The standard used for this audit comes from the Department of Health's Best Practice in Managing Risk (2007), which advocates the use of tools in risk assessment and management. The standard should be that all psychiatric inpatients have adequately completed risk assessment forms.
The case notes of all current in-patients on a specified day were reviewed. A standardised form was used to collect anonymised data on the following variables:
ᐅ patient age and gender
ᐅ date and time of admission and admission ward
ᐅ detention status
ᐅ admitting doctor
ᐅ presence of an adequately completed risk assessment tool.
The main outcome measure was the percentage of in-patients with an adequately completed risk assessment form. This ranged from a fully completed form, to an incomplete form, to no form at all. Data were collected on how well each section of the form was completed so that deficiencies in particular areas could be highlighted. Chi-squared tests were used to determine the relationship between incomplete forms and variables such as patient age, gender, admission ward, date and time of admission, detention status and admitting doctor.

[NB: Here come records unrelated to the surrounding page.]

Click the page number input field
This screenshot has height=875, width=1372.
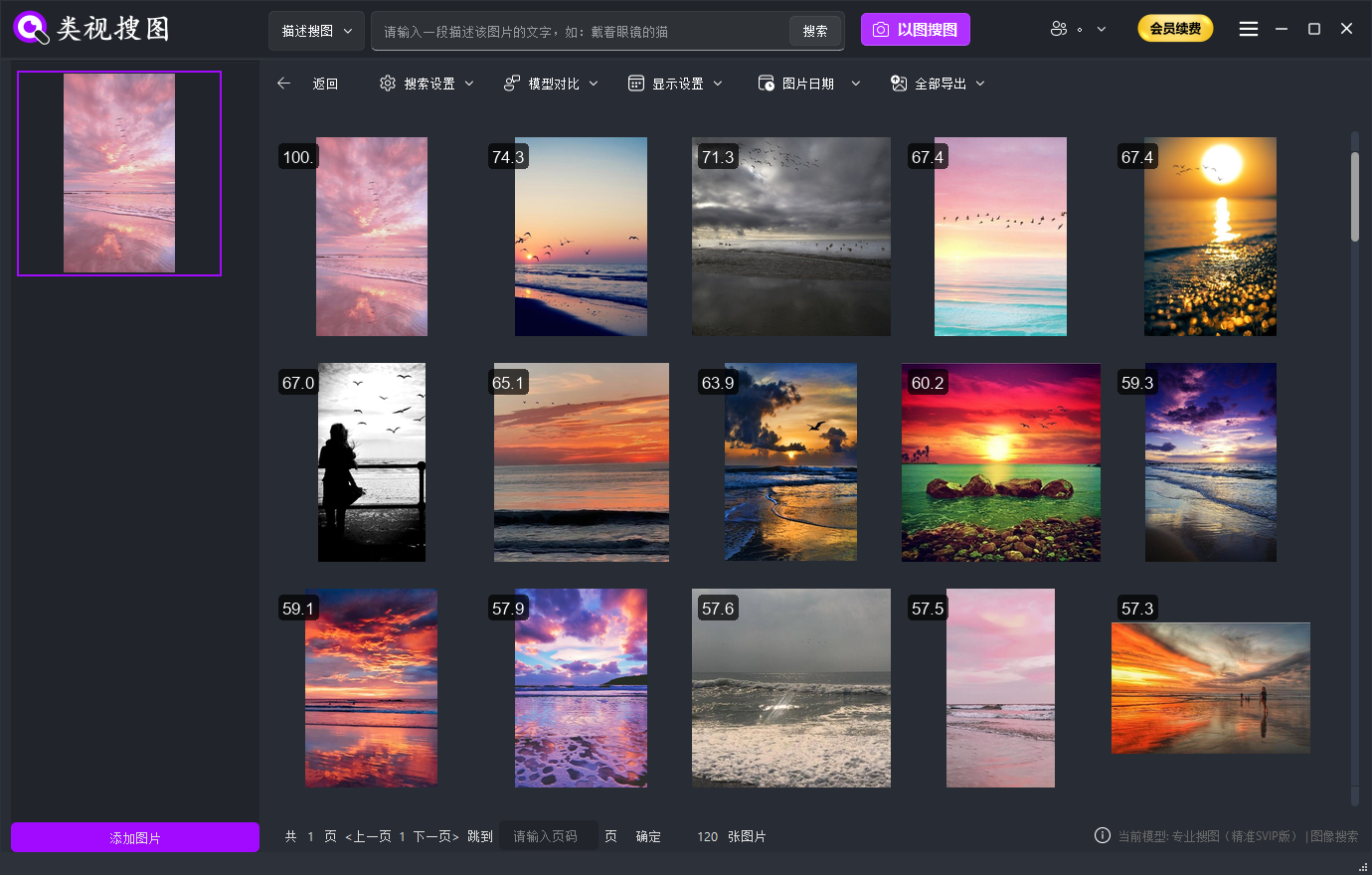coord(549,836)
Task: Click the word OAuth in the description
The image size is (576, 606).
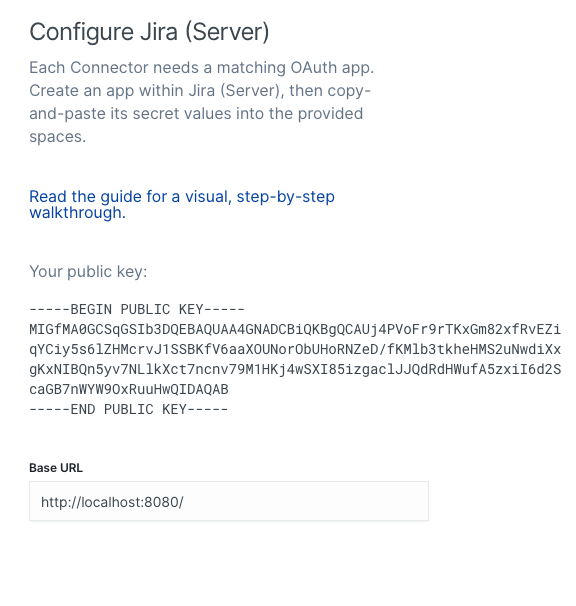Action: coord(314,68)
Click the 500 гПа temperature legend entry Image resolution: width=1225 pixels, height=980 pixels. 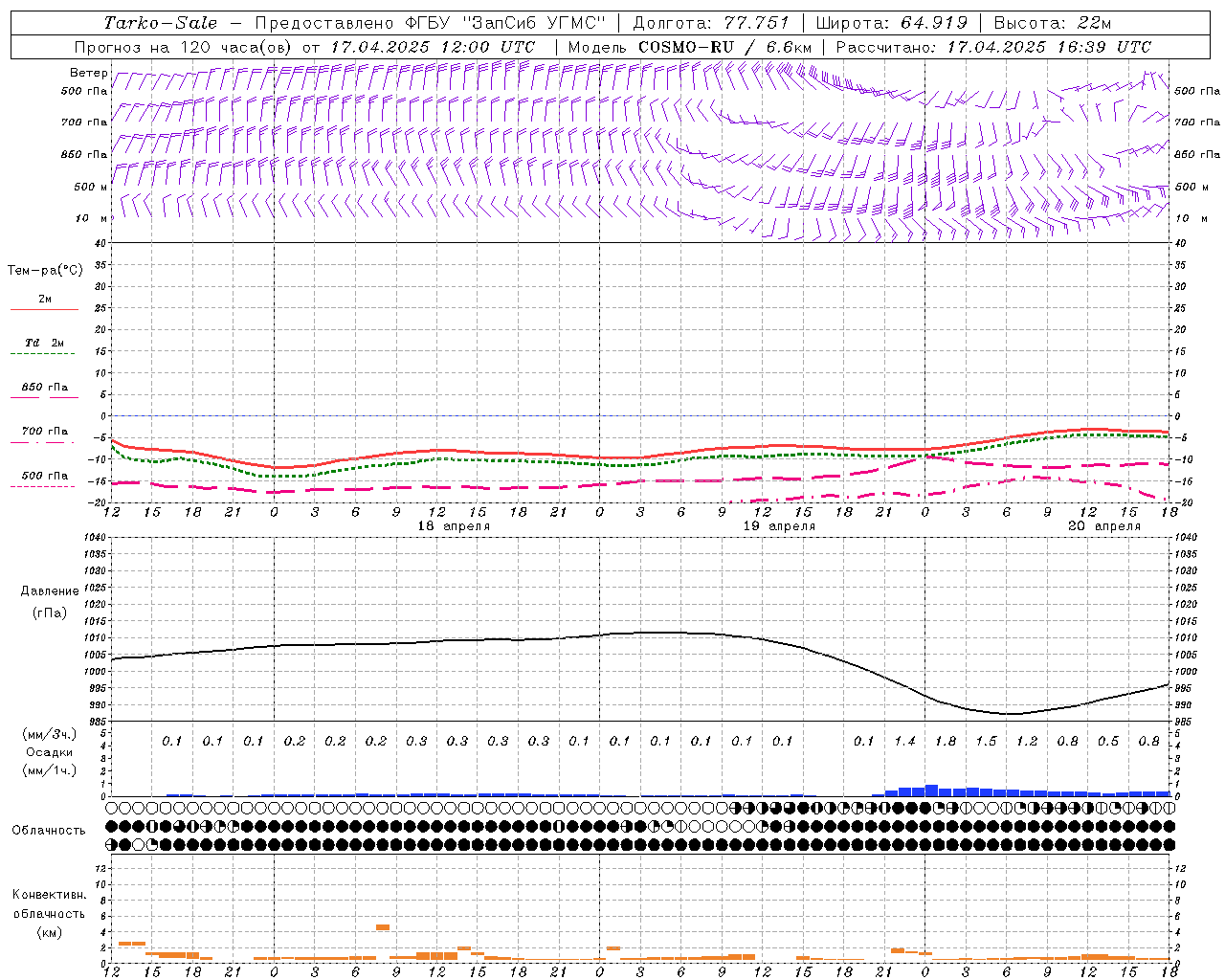[44, 476]
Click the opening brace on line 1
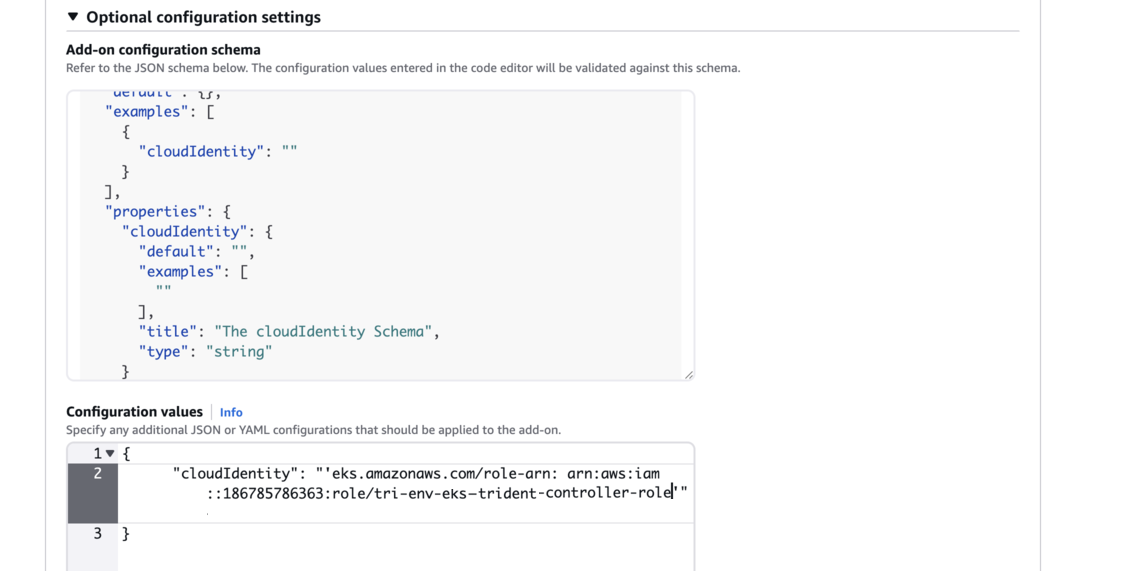Viewport: 1123px width, 571px height. pos(126,454)
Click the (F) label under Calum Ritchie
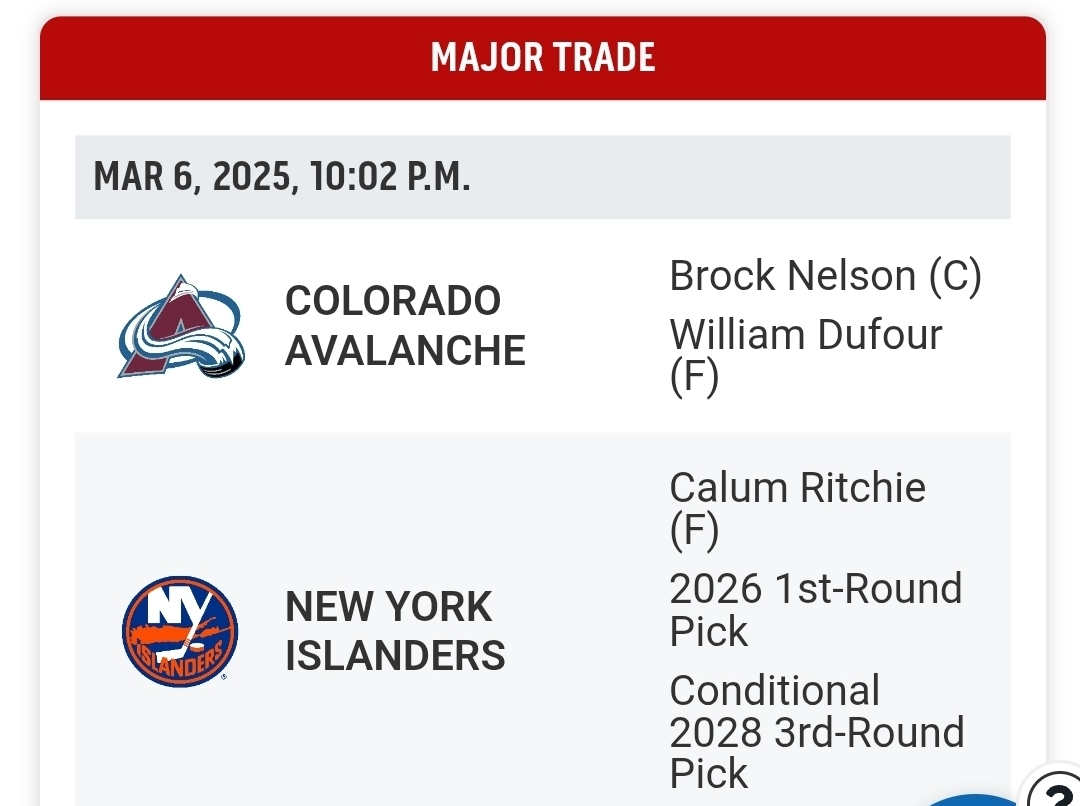The image size is (1080, 806). (x=694, y=530)
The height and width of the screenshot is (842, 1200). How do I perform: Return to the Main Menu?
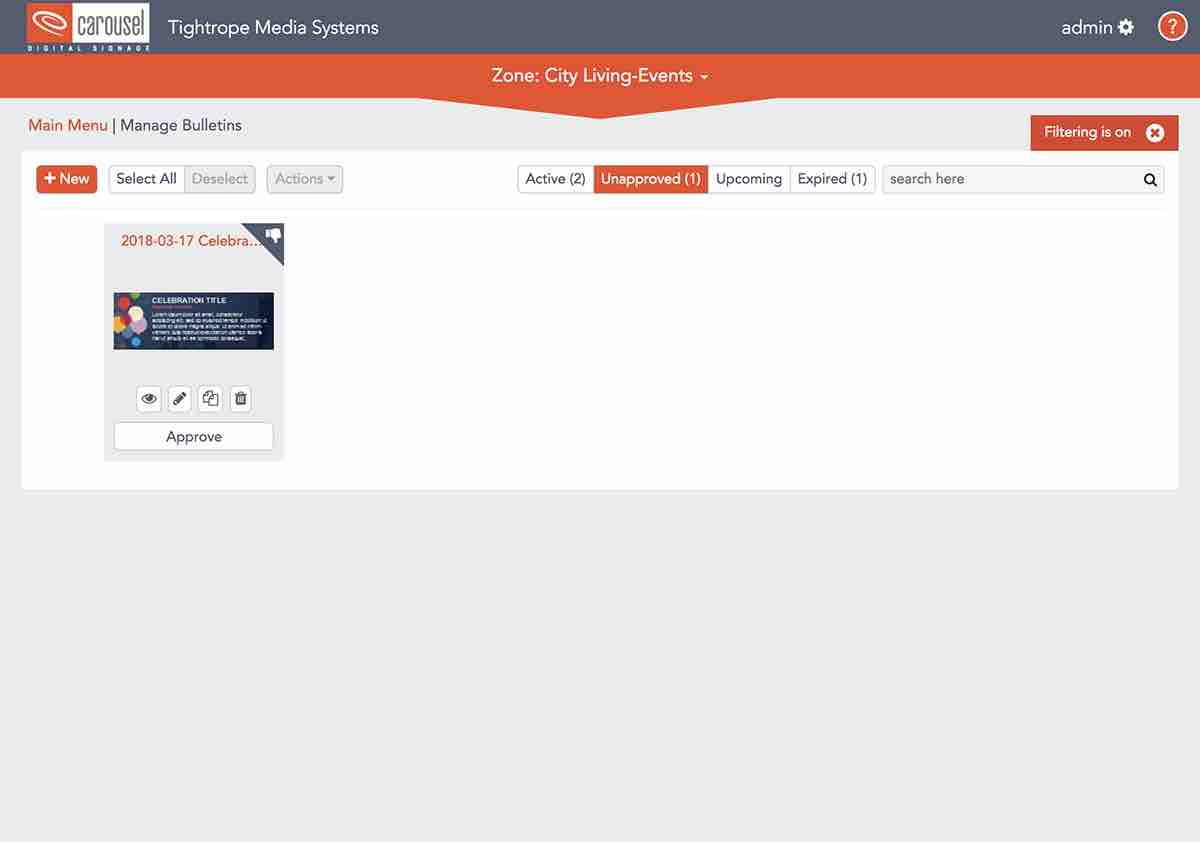[x=67, y=125]

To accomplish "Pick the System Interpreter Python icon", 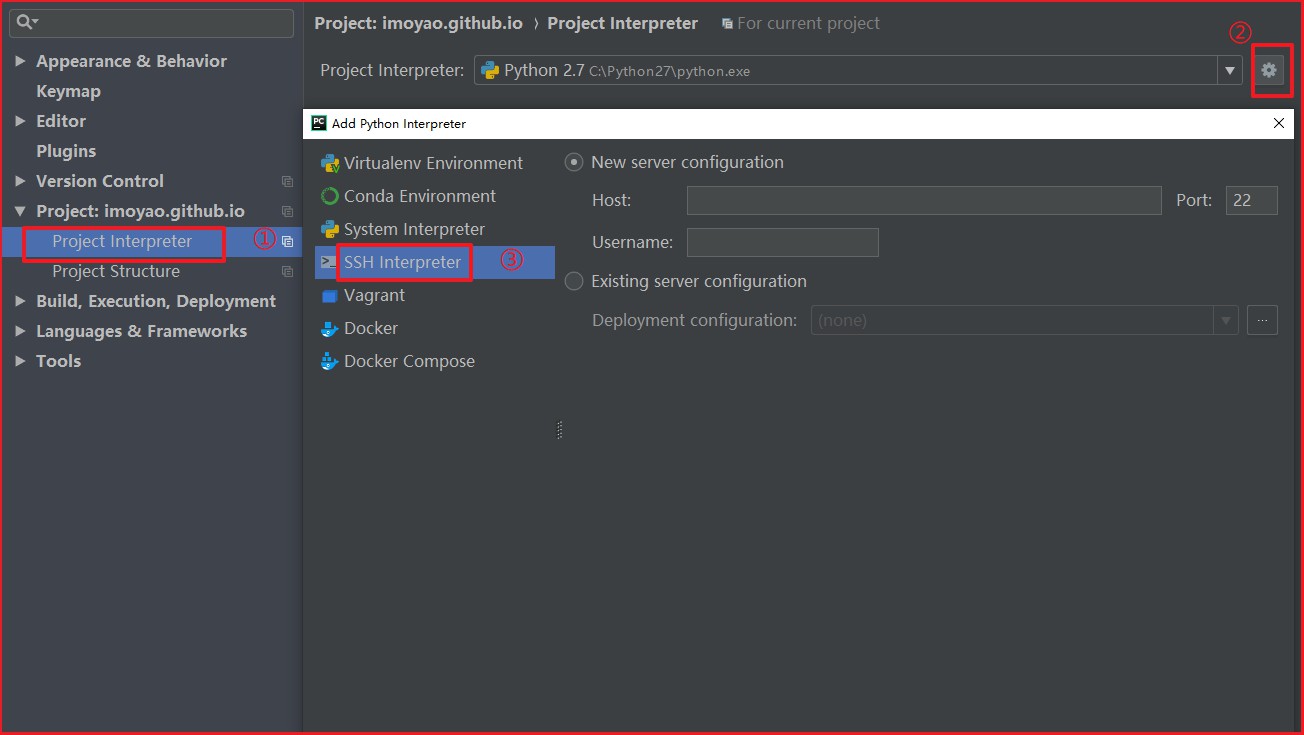I will coord(329,230).
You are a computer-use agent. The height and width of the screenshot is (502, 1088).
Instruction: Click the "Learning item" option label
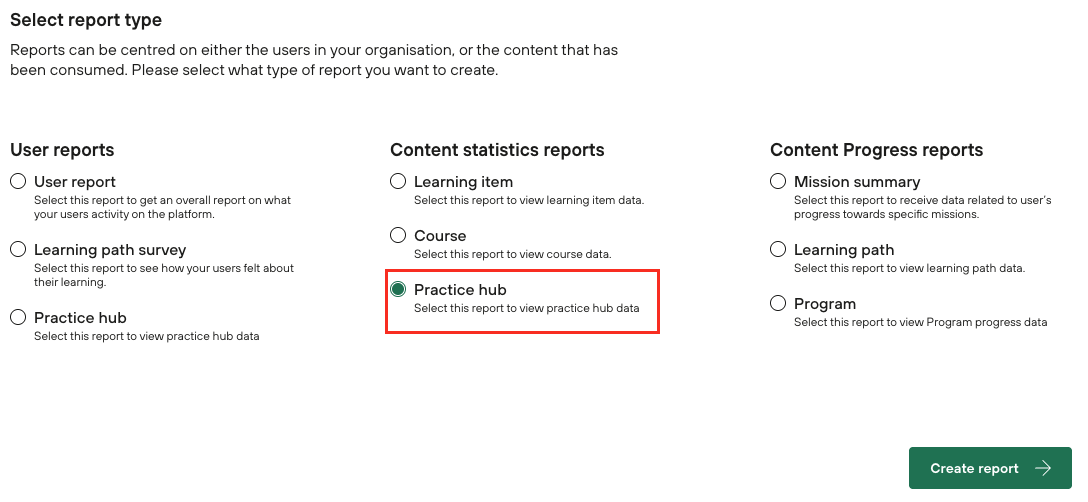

The number of people involved will depend on the number of wards that are included in the audit. If the risk tool is used across a number of hospitals in a trust, then it would be useful to audit all of these hospitals at the same time, which would need more than one person.
It is estimated that at least 6 hours should be dedicated to reviewing the case notes of 40 in-patients.
The percentage of fully completed risk assessment forms was low. There was no association between rates of completion of forms and whether the form was completed during working hours or out of hours, the detention status of the patient or the gender of the patient.